# [Activity]
State the number of lines with "agent" in the listing, leaving out everything else.
─── Source material ───
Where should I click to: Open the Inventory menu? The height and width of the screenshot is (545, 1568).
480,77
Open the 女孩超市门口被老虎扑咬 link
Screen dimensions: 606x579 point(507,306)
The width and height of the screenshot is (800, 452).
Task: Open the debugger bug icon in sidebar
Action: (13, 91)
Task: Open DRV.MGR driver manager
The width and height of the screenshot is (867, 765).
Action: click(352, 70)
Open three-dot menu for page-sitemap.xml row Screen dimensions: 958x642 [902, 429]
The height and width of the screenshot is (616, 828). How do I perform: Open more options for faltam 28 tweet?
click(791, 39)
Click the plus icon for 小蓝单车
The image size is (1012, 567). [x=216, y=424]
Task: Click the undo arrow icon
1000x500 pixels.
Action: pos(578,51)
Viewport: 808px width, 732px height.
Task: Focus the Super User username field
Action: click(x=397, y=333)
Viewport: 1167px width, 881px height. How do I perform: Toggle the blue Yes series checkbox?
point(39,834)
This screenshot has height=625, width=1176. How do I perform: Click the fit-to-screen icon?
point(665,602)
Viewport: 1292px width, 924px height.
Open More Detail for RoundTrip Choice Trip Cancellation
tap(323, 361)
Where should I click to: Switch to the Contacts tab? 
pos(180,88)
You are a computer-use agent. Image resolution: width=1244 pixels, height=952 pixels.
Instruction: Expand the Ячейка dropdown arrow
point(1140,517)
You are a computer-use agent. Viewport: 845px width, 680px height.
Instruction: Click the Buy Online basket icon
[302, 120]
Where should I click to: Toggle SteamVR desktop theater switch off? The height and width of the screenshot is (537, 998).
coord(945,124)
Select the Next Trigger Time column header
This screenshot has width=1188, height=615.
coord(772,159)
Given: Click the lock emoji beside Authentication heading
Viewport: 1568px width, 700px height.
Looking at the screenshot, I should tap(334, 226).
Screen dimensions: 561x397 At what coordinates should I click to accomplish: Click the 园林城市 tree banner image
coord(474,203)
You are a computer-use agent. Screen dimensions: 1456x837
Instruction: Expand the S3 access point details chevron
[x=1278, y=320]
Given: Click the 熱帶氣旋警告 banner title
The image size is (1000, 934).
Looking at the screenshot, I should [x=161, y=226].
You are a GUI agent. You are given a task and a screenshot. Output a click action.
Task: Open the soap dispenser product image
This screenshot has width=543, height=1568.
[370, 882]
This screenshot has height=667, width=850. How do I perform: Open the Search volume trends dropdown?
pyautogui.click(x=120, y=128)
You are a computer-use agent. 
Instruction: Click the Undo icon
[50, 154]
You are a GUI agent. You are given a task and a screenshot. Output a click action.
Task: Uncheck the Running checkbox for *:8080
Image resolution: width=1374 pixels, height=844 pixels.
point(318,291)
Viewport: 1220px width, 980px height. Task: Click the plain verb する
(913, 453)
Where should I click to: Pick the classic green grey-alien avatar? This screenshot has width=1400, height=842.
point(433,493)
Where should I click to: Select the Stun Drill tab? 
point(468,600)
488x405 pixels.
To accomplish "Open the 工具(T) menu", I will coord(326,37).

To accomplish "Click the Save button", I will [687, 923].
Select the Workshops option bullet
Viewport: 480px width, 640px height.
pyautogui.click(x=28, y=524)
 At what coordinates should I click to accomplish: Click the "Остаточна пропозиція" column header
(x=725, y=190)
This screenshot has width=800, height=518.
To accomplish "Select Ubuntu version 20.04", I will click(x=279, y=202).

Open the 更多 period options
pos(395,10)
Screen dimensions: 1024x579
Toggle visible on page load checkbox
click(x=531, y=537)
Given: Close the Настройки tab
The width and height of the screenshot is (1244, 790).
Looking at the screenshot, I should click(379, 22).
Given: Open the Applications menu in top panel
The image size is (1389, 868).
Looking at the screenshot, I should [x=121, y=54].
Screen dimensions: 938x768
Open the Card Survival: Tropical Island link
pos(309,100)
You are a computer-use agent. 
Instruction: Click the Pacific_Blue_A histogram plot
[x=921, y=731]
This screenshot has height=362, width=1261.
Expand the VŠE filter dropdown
───
# [Expected answer]
7